Dönemin padişahı Sultan Abdulmecid tarafından bir dinlenme mekânı olarak yaptırılan yapılar, konumları, mimari ve süsleme özellikleri ile dönemin beğenisini günümüze yansıtırlar. Etrafı dağlık, ortasından pırıl pırıl berrak bir suyun aktığı su ve kuş sesinden başka bir sesin duyulmadığı bu yeşil vadi önceleri bir spor alanı olarak çıkar karşımıza. Kasrın tam karşısında yeralan, Yıldız yamaçlarında bulunan 1700’lü yılların sonuna doğru Sultan II. Mahmud ve III. Selim zamanından kalıp günümüze ulaşmayı başarabilen nişan ve anı taşları yakın alandaki semtlere isim babalığı yapmıştır. Günümüzdeki Nişantaşı ve Dikilitaş isimleri geçmişin izlerinden doğmuştur. Günümüze ulaşan gravürler bu alanın bir zamanlar halkın ilgisini çeken fıskiyeli havuzlu, muhallebicilerin, dondurmacıların ve benzeri ticaret erbabının rağbet ettiği, kentlisi ve saraylısı için bir nefes alma, buluşma ve eğlenme noktası olduğunu göstermektedir. Mesire ve spor alanı olan bu alan Sultan Abdulmecid’in özel ilgisini çekmiş, ıhlamur ağaçlarının gölgelendirdiği bu alana görenleri kendisine hayran bırakan kasırlar ve çeşme yaptırmıştır.

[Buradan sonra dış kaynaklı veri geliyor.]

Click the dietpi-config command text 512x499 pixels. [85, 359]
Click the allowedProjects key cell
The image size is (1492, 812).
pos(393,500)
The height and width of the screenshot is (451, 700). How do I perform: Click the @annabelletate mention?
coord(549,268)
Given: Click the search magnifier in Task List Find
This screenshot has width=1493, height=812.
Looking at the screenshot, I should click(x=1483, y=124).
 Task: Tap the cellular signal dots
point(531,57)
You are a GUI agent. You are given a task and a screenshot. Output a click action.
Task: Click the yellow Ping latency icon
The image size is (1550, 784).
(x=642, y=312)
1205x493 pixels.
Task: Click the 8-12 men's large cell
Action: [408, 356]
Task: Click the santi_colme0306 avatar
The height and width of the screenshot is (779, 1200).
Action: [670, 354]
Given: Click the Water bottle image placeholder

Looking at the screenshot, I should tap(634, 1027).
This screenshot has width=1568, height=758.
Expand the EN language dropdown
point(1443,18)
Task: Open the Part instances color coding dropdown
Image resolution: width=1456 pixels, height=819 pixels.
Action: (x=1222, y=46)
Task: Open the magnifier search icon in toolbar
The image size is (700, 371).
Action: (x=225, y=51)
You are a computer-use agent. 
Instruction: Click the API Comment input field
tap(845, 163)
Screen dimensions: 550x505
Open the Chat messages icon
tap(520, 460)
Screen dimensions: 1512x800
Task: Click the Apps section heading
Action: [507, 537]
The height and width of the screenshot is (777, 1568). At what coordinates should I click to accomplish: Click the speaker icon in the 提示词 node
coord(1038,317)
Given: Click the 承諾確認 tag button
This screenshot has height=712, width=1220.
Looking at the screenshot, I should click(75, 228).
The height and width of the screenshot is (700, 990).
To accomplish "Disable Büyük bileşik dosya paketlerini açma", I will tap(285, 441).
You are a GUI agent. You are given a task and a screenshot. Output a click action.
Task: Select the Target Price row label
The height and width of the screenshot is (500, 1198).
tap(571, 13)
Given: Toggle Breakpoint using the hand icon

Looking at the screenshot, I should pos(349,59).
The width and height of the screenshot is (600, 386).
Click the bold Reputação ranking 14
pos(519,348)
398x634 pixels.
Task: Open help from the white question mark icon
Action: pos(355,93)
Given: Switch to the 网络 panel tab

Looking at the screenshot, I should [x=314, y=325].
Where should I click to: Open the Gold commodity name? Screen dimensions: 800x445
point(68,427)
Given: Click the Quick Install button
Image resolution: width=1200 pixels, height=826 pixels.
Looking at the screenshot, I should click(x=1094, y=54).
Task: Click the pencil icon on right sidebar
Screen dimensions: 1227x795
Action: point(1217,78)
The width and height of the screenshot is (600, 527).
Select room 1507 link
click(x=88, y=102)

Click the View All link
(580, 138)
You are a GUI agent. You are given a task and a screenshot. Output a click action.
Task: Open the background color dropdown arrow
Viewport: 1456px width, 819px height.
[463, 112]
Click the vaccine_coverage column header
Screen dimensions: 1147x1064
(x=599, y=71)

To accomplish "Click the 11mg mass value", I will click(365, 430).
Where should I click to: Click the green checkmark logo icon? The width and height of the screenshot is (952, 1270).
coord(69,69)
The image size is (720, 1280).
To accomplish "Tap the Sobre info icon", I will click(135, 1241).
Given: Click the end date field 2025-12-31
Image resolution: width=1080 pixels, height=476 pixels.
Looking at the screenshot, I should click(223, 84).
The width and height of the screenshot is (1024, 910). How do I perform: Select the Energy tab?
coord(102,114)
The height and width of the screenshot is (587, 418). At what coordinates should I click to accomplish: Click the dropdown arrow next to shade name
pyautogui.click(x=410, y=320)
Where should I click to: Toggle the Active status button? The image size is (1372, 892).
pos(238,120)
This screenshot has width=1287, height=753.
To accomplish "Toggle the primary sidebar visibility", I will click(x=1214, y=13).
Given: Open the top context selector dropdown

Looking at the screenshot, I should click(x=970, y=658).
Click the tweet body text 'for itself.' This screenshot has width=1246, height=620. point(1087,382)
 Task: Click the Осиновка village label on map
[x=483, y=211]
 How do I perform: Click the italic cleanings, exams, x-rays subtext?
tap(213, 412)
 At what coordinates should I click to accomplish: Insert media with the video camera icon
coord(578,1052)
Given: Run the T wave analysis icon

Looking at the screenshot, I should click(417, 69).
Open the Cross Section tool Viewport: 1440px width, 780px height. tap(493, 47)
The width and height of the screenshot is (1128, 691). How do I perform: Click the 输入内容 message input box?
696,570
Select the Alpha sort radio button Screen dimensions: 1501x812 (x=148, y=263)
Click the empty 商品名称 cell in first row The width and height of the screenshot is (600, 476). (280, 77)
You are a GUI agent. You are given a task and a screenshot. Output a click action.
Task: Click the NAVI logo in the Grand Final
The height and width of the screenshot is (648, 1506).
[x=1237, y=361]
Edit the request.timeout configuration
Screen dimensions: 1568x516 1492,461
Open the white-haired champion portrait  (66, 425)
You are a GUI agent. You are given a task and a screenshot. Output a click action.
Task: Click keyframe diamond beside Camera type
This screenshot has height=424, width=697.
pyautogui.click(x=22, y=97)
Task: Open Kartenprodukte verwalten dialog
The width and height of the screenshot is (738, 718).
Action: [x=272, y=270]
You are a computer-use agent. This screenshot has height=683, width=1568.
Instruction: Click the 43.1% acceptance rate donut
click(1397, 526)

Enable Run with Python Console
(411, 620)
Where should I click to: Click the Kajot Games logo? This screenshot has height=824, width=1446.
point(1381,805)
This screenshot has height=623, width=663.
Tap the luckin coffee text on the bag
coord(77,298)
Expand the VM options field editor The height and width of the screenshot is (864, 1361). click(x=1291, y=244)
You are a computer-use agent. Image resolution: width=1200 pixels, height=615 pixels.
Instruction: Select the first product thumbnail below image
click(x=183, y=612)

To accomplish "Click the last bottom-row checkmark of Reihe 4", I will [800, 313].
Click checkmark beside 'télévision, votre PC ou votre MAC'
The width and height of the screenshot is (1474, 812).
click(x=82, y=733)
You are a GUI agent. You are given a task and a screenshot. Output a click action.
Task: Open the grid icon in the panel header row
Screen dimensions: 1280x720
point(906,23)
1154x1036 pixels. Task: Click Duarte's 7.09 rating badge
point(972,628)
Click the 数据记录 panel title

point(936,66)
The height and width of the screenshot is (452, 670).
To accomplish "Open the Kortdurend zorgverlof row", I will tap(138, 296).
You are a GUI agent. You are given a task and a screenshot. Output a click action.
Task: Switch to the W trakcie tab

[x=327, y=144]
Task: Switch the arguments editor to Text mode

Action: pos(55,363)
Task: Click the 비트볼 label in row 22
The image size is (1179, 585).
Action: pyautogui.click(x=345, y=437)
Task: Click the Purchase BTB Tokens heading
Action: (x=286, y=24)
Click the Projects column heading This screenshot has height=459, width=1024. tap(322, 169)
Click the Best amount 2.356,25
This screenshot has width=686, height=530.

Geçmişte sultanların ve şehzadelerin dinlendikleri Ihlamur Kasırları, aslında yalnızca padişahın istirahatı düşünülerek tasarlanmamıştır. Devletin temsil mekânı olan bu tür yapılar, tarihin akışı içerisinde resmikabullere ve merasimlere de tanıklık etmiştir. Elbette bu düşünceden hareketle, Osmanlı’da 19. yüzyıl dış cephe taş işçiliğinin en güzel örnekleri verilmiş, iç mekânların tefrişi ve süslemelerinde hiç bir masraftan kaçınılmamıştır.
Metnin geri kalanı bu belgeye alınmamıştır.